You wanna hurt the global mission of the United Methodist Church? Bring.it.On. English: (Photo credit: Wikipedia)

There is a move, a threat, something akin to civil disobedience (if we must bring secular methods into the sectarian realm), unfolding before us. Various pastors, leaders of the fringes, have threatened to withhold apportionments if the United Methodist Church does not turn, or return, their way.

For those not blessed with this connexion, let me explain. Apportionments are not organizational dues. Congregations do not pay to belong to the United Methodist Association or Convention, but have a responsibility as stations of the United Methodist Church. This apportionment goes to support the global missions of the United Methodist Church in various ways, beginning with the Annual Conference and all that it takes to support it (including Bishops, etc…).

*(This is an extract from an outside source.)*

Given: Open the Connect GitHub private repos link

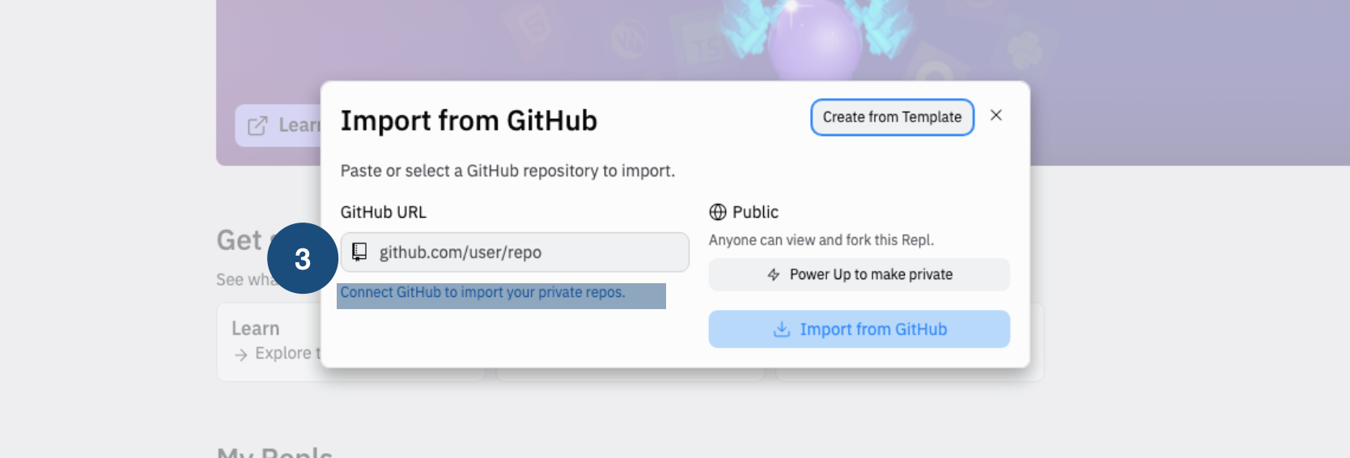Looking at the screenshot, I should click(482, 293).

There are three particular paragraphs I want to call your attention to:

¶ 622. When the apportionments for bishops, district superintendents, conference claimants, and the Equitable Compensation Fund for the several districts and charges have been determined, payments made to the same in each pastoral charge shall be exactly proportional to the amount paid on the clergy base compensation (¶ 818.3). The treasurer or treasurers of each pastoral charge shall accordingly make proportional distribution of the funds raised in that charge for the support of the ordained ministry and shall remit monthly if practicable and quarterly at the latest the items for bishops, district superintendents, conference claimants, and the Equitable Compensation Fund to the proper treasurer or treasurers.

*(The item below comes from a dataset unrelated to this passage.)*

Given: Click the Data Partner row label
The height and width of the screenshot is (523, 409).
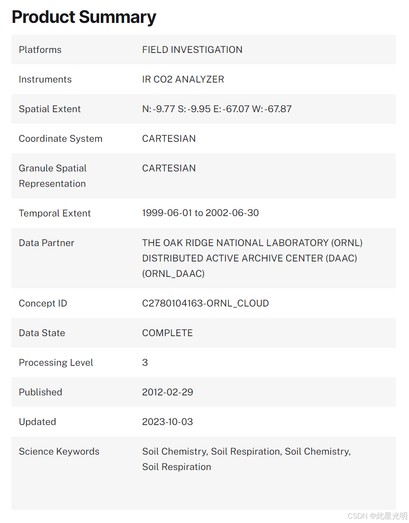Looking at the screenshot, I should [46, 243].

¶ 639.4. Proportional Payment—The board shall compare the records of the amounts paid by each pastoral charge for the support of pastors and for pension and benefit programs, computing the proportional distribution thereof and keeping a permanent record of defaults of the churches of the conference that have failed to observe the following provisions pertaining to proportional payment, and shall render annually to each church that is in default a statement of the amounts in default for that and preceding years.

  • a) When the apportionment to the pastoral charges for the pension and benefit program of the annual conference has been determined, payments made thereon by each pastoral charge shall be exactly proportionate to payments made on the salary or salaries of the ordained minister or clergy serving it.

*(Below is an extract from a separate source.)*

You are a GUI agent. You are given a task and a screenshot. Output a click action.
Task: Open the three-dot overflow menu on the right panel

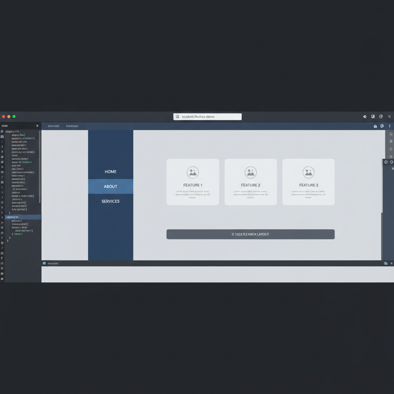point(390,126)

¶ 818.3. Proportionality—The amount apportioned to a charge for the Episcopal Fund shall be paid in the same proportion as the charge pays its pastor (see also ¶ 622).

To sum, I quote the Oklahoma Annual Conference, which places on their budget this statement:

Items must be paid in an amount proportional to the amount paid on the pastor’s support, as required in Paragraphs 622, 639.4, and 818.3 of the 2012 Discipline. If the pastor is paid 100% of salary and support, then these items must be paid 100%.

In other words, if the apportionment is paid 70%, then the pastor can only receive 70% of his or her salary. If the apportionment is withheld completely, then pastors are going to work for free. This is a penalty of sorts imposed by the Book of Discipline. This should not even need a trial.

For examples of those withholding, or threatening to withhold apportionments, see here, here, here, here, and here. Others have graciously addressed the folly of such a move. Some don’t quite get who should pay, but they don’t get a lot as it were. Others, who I refuse to link to because of their habit of  misappropriating narratives and abusing others, criticize the move, but fail to note the penalty. I don’t find this particularly ironic given their sense of justice is usually some form of white savior universalism.

Granted, others may have noted it – and I may have missed it. If I have, then I guess we’ll just restart the conversation.

But, I want to call attention to the penalty of withholding the apportionment, especially as we move into 2016. Pastors who withhold apportionments should have, if they are serious about following the Book of Discipline — and likewise, if we are intent on enforcing it — have their salaries likewise withheld. I propose that we begin to enforce this part of the Book of Discipline now. .

Perhaps, we can look at those who repeatedly miss these covenantal responsibilities, examine their expenditures and consider how seriously we want to enforce the Book of Discipline.

What sayeth ye? Do we enforce the Book of Discipline or not?